What’s the point of this? In this case, I’ll start with the Functor class itself.

local functor = {}
setmetatable(functor, {
  __call = function(self, ...)
    return self:create(...);
  end,
})
local functor_mt = {
  __index = functor,
  __call = function(self, ...)
    if self.Target then
      return self.Func(self.Target, ...)
    end

    return self.Func(...)
  end,
}

functor.init = function(self, func, target)
  local obj = {
    Func = func;
    Target = target;
  }
  setmetatable(obj, functor_mt)

  return obj;
end

functor.create = function(self, func, target)
  return self:init(func, target)
end

Before explaining how this little thing works, here’s how it is used.

local function printSomething(words)
  print(words)
end

local f1 = Functor(printSomething)

f1("words to say")

OK. So, what’s the big deal? This is the most basic case, and there is no big deal. Basically the Function wraps the function you pass to it when you construct it: f1 = Functor(printSomething)

Then, later, when you use the function: f1(“words to say”), it’s as if you were calling the function directly. Why on earth would you ever want to do this?

Let’s imagine that you have a list of functions that you want to call from within the body of some other function.

listOfFuncs = {
  Functor(func1),
  Functor(func2), 
  Functor(func3)
}

local function every(funclist)
  for _, fun in ipairs(funclist) do
    fun()
  end
end

every(listOfFuncs)

For regular functions, there’s no real benefit here to using a functor, and there’s all this added overhead.

Now here’s another case. Instead of the functions just laying around without any associated state, they are methods of ‘objects’. The trick is to get the object instance associated with the function pointer, while maintaining the same relatively easy syntax.

local methods = {}
local methods_mt = {
	__index = methods,
}

methods.init = function(self)
	local obj = {
		name = "foo",
		name2 = "bar",
	}
	setmetatable(obj, methods_mt)
	
	return obj;
end

methods.method1 = function(self)
	print(self.name)
end

methods.method2 = function(self)
	print(self.name2)
end

local m1 = methods:init();

local f2 = Functor(methods.method1, m1)
local f3 = Functor(m1.method2, m1)

f2();
f3();

In this case, I need to associate the function pointer with an instance of the methods ‘object’, so when the Functor is constructed, the second parameter, which is the instance of the object, is also passed along.

Now, back to the Functor code, when it comes time to execute the function, it does it one way or another depending on whether it has a target or not:

  __call = function(self, ...)
    if self.Target then
      return self.Func(self.Target, ...)
    end

    return self.Func(...)
  end,

If it has a target, it will pass that as the first parameter when calling the function. If there is no specific target, then it will just call the function, passing along the supplied parameters.

So, this solves a very basic problem. Without the Functor construct, I would have to use a ‘closure’ for each function. A closure is essentially the same thing, but the language itself supports the concept of keeping information associated with a function. It might do this by placing information in a global state, or some other construct that might not be quite as succinct as this Functor.
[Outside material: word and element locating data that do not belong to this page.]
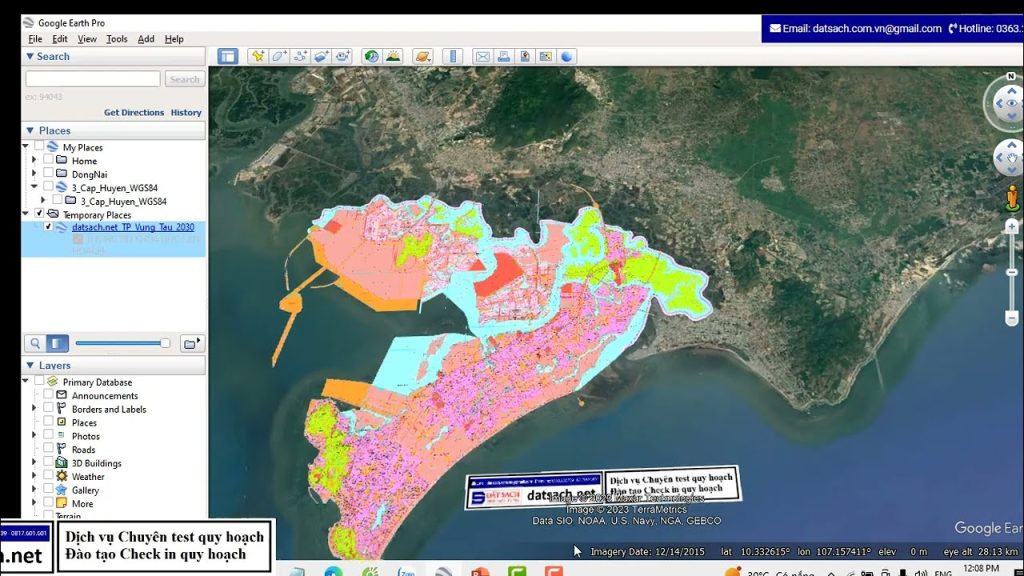The image size is (1024, 576).
Task: Check the Borders and Labels layer
Action: click(x=48, y=409)
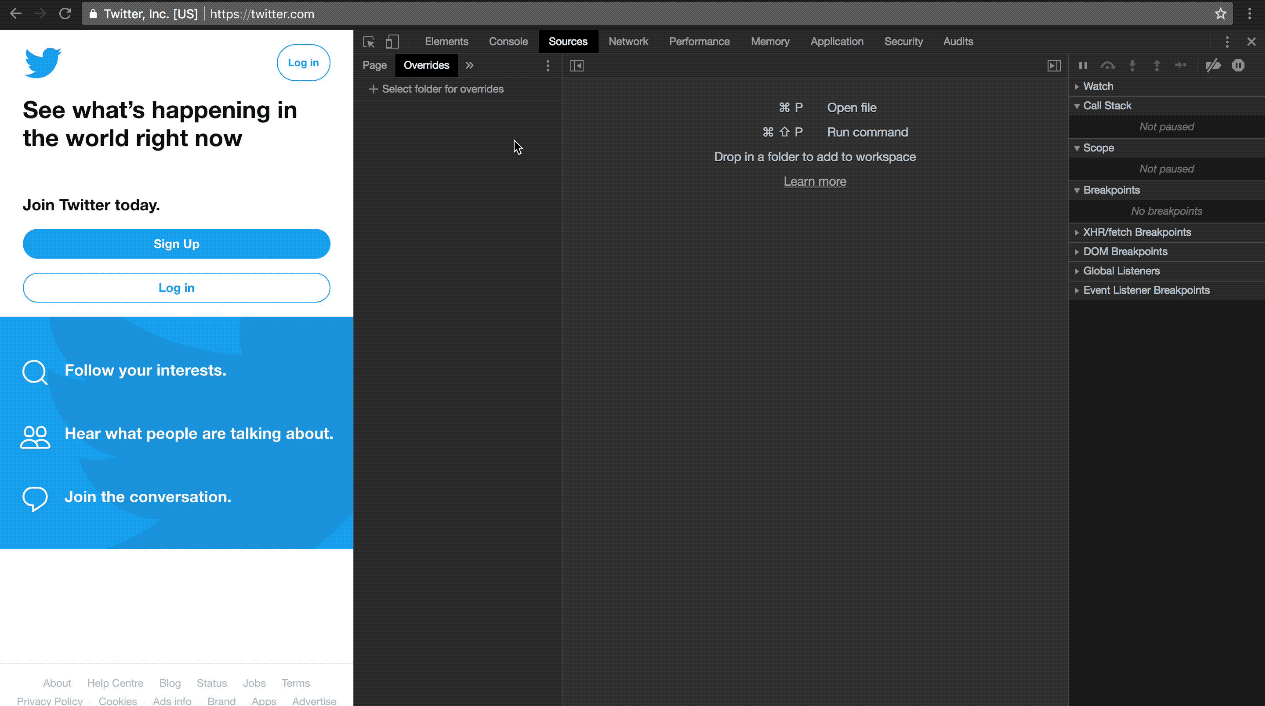This screenshot has height=706, width=1265.
Task: Click the pause script execution icon
Action: (1082, 65)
The Functor construct allows you to do essentially what you would be doing with a closure, but by using an object, you can more tightly control exactly what’s going on, what’s in the structure, lifetime, and all that.

To use a closure, or to use a functor? Closures are an easy and natural part of the Lua language. Functors are a construct that may or may not be efficient in comparison. The Functor does solve a particular problem when it comes to sticking a function in a list with its attendant state.